Solved – Identifying outliers based on standard error of residuals vs sample standard deviation

linear modelstandard deviationstandard error

If this is too elementary a question for CrossValidated and should go elsewhere please let me know.

I've been given a linear model in R similar to:

model = lm(y ~ x1 + x2 + x3, data=sampleset)

…that when fed a set of data and plotted produces the graph below:

Predicted vs observed

The light blue center line represents the linear regression prediction. The blue area represents 2 standard deviations from expected in either direction, using "standard error of residuals":

# se_: number of standard errors away from the predicted value
se_thresh = 2

# standard error of residuals
res_se = sd(model$residuals)

# for each member in the sample
if(model$fitted.values[j] < (i - se_thresh*res_se)){
  dataset$mark_good[j] = TRUE
}

I've been told that we can infer which members of the sample are unusually "good" or "bad" on the basis of whether the actual scores are 2 SEs above or below the predicted value.

I'm wondering:

  • why comparing members on the basis of the SE of residuals is better/more valid than simply comparing n with the standard deviation, which is simpler and would not require the model?
  • what standard error of residuals represents intuitively in the model

Best Answer

The authority here is just "I've been told". Despite that authority, you can think about the evidence you have: the graph itself tells you that lines at +/- 2 SE do not separate outliers from a mass of data points in the middle: they cut through zones with several data points.

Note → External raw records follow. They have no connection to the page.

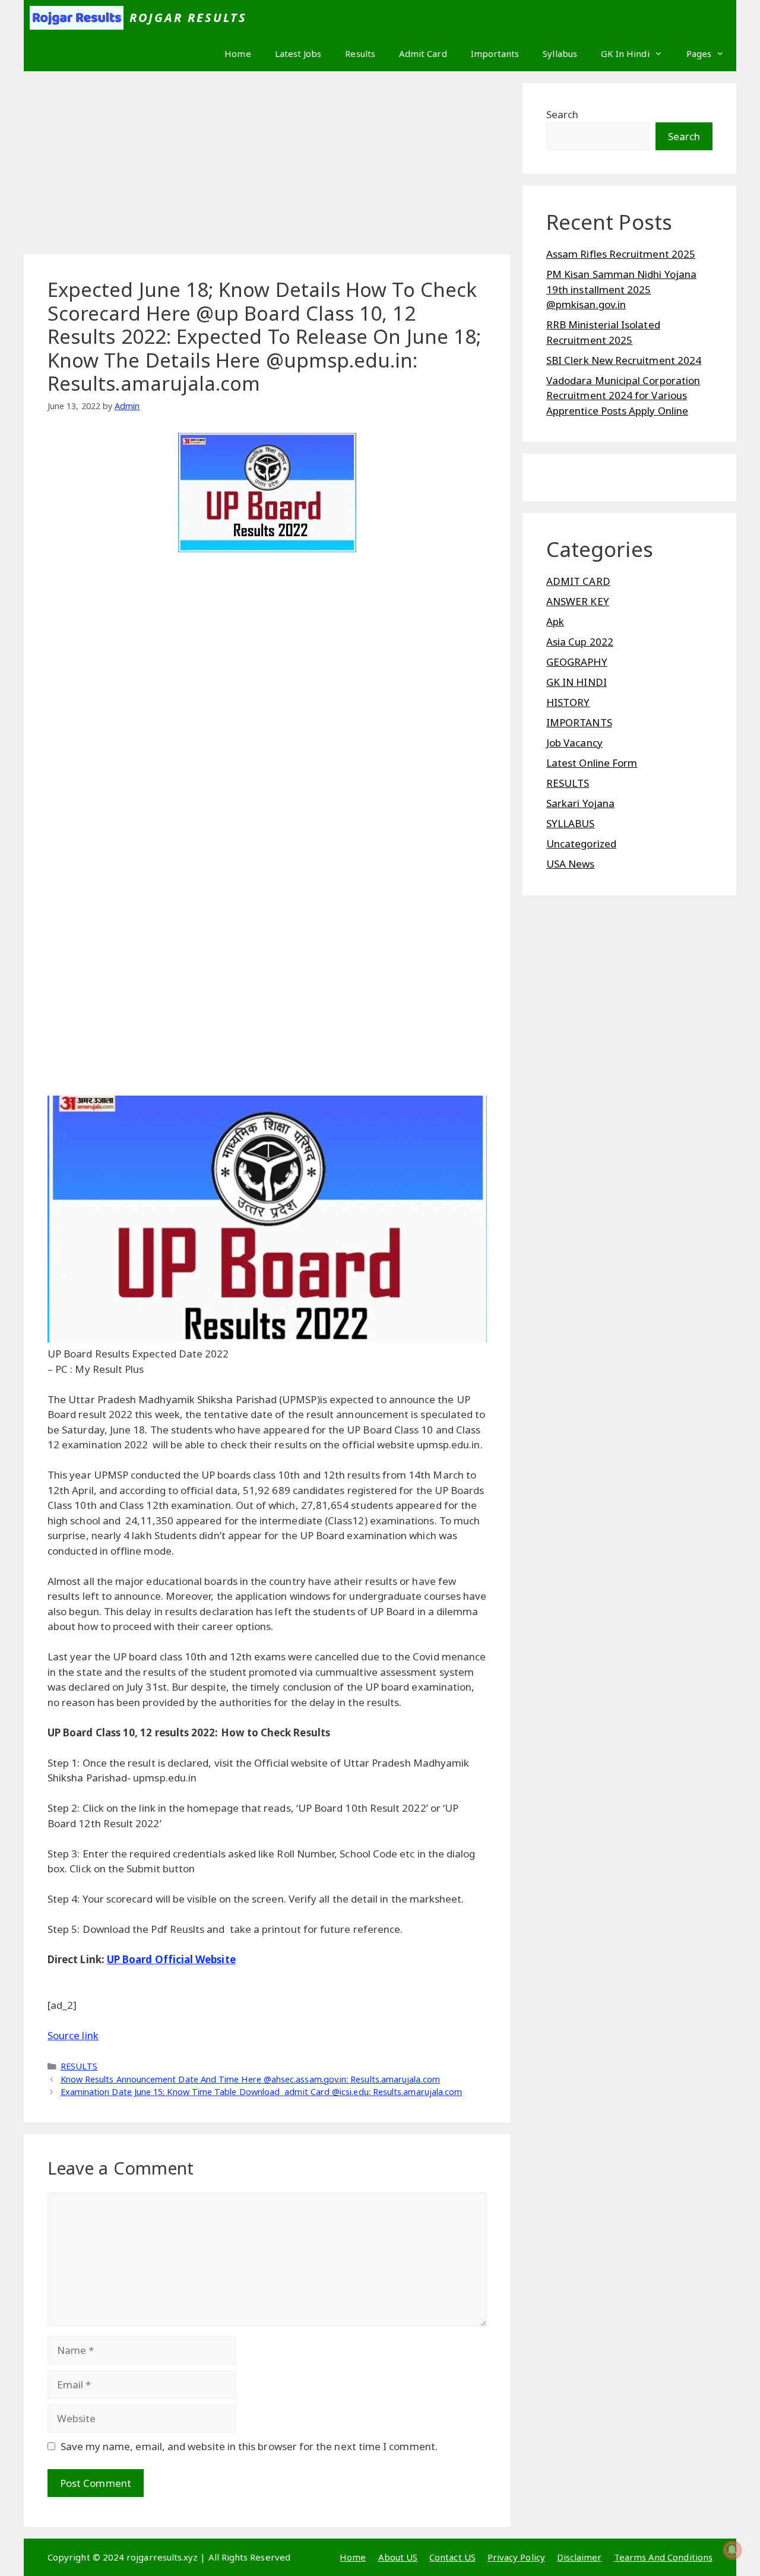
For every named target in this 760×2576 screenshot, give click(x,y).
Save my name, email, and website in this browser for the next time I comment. (249, 2446)
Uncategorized (581, 843)
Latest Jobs (298, 53)
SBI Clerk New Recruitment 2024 (623, 360)
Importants (495, 53)
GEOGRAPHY (576, 662)
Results (360, 53)
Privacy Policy (516, 2557)
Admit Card (423, 53)
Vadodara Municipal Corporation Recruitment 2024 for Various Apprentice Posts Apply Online (623, 395)
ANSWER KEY (577, 601)
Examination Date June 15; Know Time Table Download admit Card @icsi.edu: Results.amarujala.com (262, 2091)
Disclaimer (579, 2557)
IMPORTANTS (579, 722)
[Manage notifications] (732, 2549)
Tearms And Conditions (663, 2557)
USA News (570, 864)
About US (398, 2557)
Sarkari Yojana (580, 803)
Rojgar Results (188, 18)
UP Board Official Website (171, 1959)
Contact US (452, 2557)
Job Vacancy (574, 742)
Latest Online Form (591, 763)
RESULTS (79, 2066)
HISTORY (568, 702)
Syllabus (560, 53)
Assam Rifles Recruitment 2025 (620, 254)
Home (237, 53)
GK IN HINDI (576, 682)
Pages (698, 53)
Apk (555, 621)
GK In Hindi (625, 53)
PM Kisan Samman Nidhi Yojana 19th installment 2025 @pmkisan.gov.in (621, 289)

It appears that your observed average score takes on distinct values 1, 2, 3, 3.5, 4, 4.5, 5. (The extra variation shown on the graph I take to be just graphical jittering.) At a guess each observed average score is just the average of two scores; otherwise the number of distinct values would be greater.

If you were to make decisions based on the SD of y alone, you would have to classify e.g. all the 1s in the same way or all the 5s in the same way. It is not clear how that you would help you in any manner whatsoever. The extreme values of 1 and 5 are not outlying in any strong or even weak sense. No value of 1 and no value of 5 is exceptional.

This graph alone doesn't suggest strong outliers, but it doesn't help much to identify them either. To check for outliers you would have to look at all the variables, e.g. in a scatter plot matrix. There is perhaps some evidence of asymmetry in that your residuals range (by eye) from almost -4 to less than 2.5, but then again that may be inevitable as it seems that most people get 4 or 5 and the model is predicting close to that for most of them.

Rather than worrying about outliers your main concern should be whether a simple linear model is the best you can do and whether there is scope for improving matters through a nonlinear model or a transformation.

A specific graphical point is that open symbols tolerate overlap better than the solid or closed symbols you are using.